Waving to each other

Oh, PhD!  So many things to read and think about.  It’s like a high-stakes book club of two.  It feels good to have my brain going again, chewing over the dense gristle of theory. Playwork is a small field but a fascinating one.  We are young, but profoundly idealistic.  Even though we are young, and even though we are small, we already draw on generations of fine and dedicated practice – the playworkers who have gone before. There have been waves of playworkers, even if they were sometimes known as ‘play leaders’, or ‘youth leaders’ instead.  They came in waves, first rising in the rubble of WW2 like phoenixes – Bertelsen, Lady Allen, and the rest.

Emdrup Adventure Playground
Emdrup AP (1943)

Then it seems there was a lull before the next wave, those young long-haireds and anarchists of the 1960s and ’70s.  Colin Ward, and likely a few readers of this site whom I won’t make blush by naming.  Then a lull again.

Notting Hill AP (1936) Photo Credit Donne Buck
Notting Hill Adventure Playground (1963)
Photo Credit: Donne Buck

Does it seem we’re in another wave today, its funding disemboweled but growing regardless?  Perhaps we thrive in the dark times, because I always see people my age and younger at UK conferences.  In the US I can attest that a tide is rising powerfully, and Pop-Ups receives emails from all around the world asking about play and playwork, asking about adventures.

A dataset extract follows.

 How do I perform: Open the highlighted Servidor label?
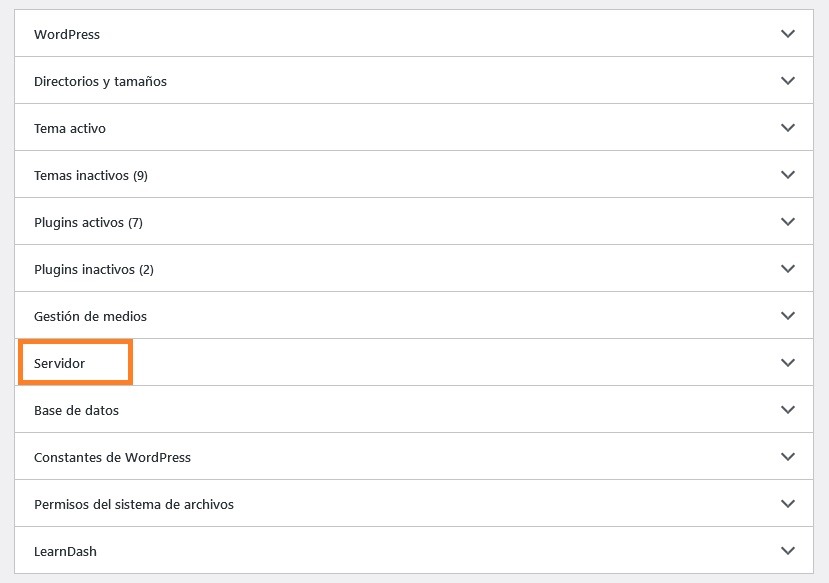(x=60, y=363)
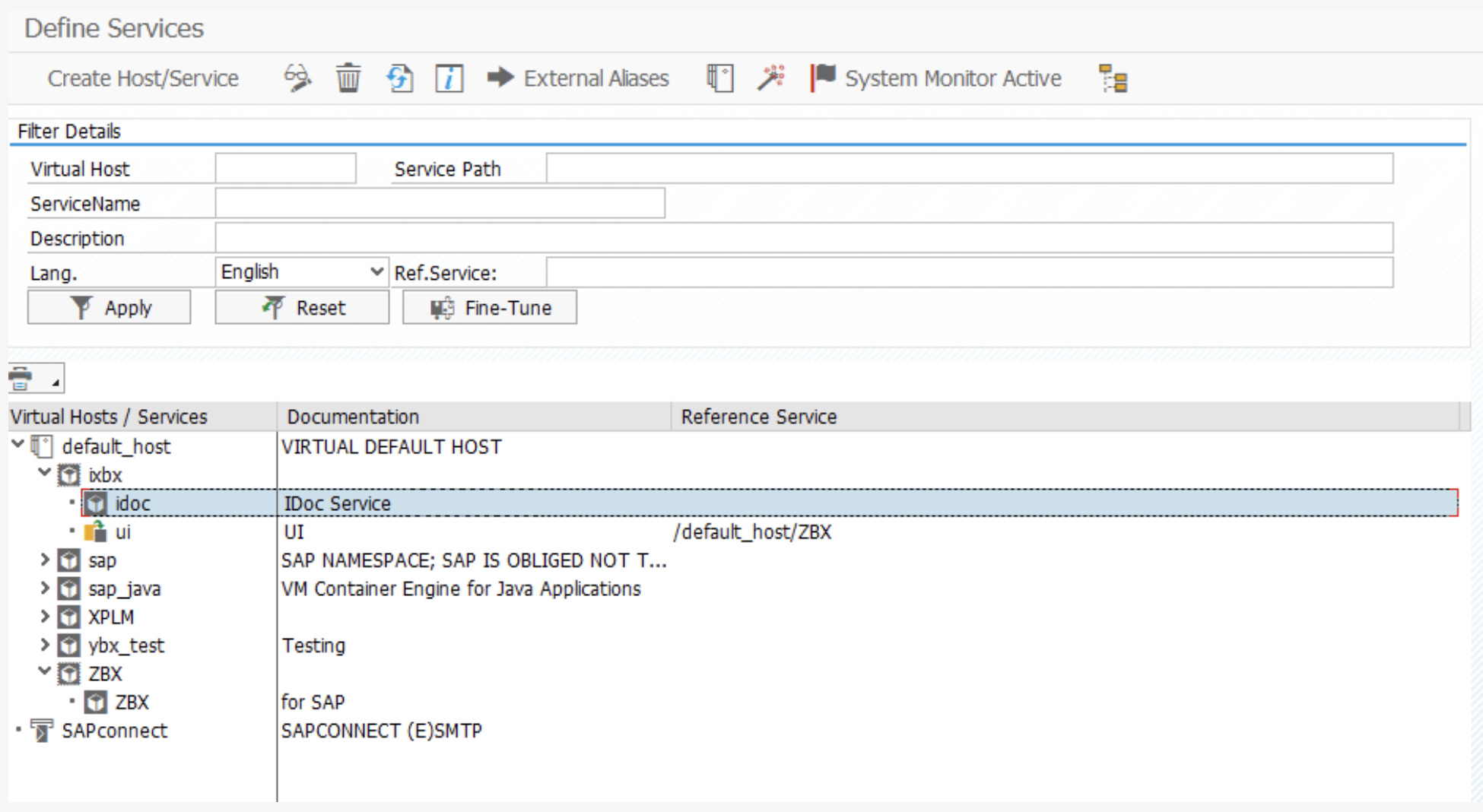Click the rename service icon in toolbar

[x=297, y=78]
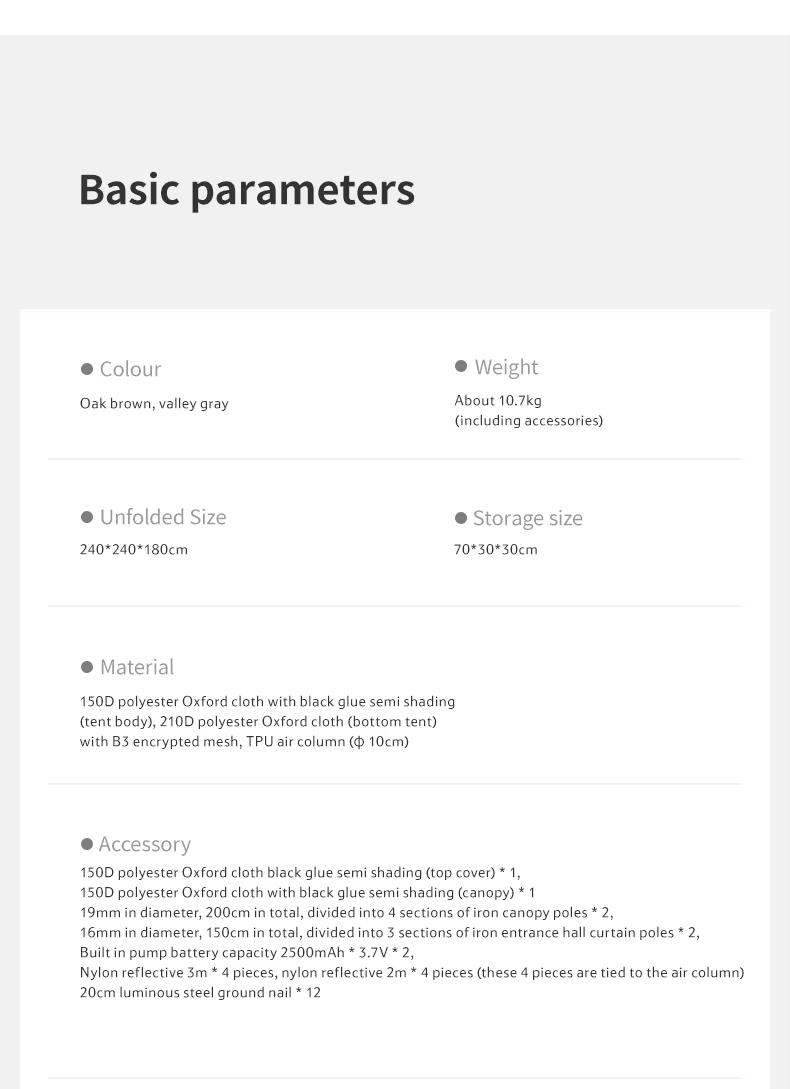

The Land, Plas Madoc Adventure Playground (2011) Photo Credit Erin Davis
The Land, Plas Madoc Adventure Playground (2011)
Photo Credit: Erin Davis

This weekend it occurred to me that we might consider this playwork’s Third Wave. How have you seen the generations of playworkers relate, build upon each others work?  Do you feel a sense of continuity, of momentum, or of struggle within?  What concepts do you think have defined each generation of playworkers, and what might be the ones bubbling up today?

2 thoughts on “Waving to each other

  1. A lovely friend of mine, a playworker, an adventurer once said ( dont know whether it was his or if he had seen it somewhere else) anyway he said that Playworkers were like the tide, they bring a sense of wonderful loose bits or nothing along for a time and then take it away and swop it for something else. i love this, and so also agree with your waves of Playwork .. On another note, I feel very proud of those of you who continue to strive in an acadaemic world in the name of play .. Enjoy your PhD for all of us!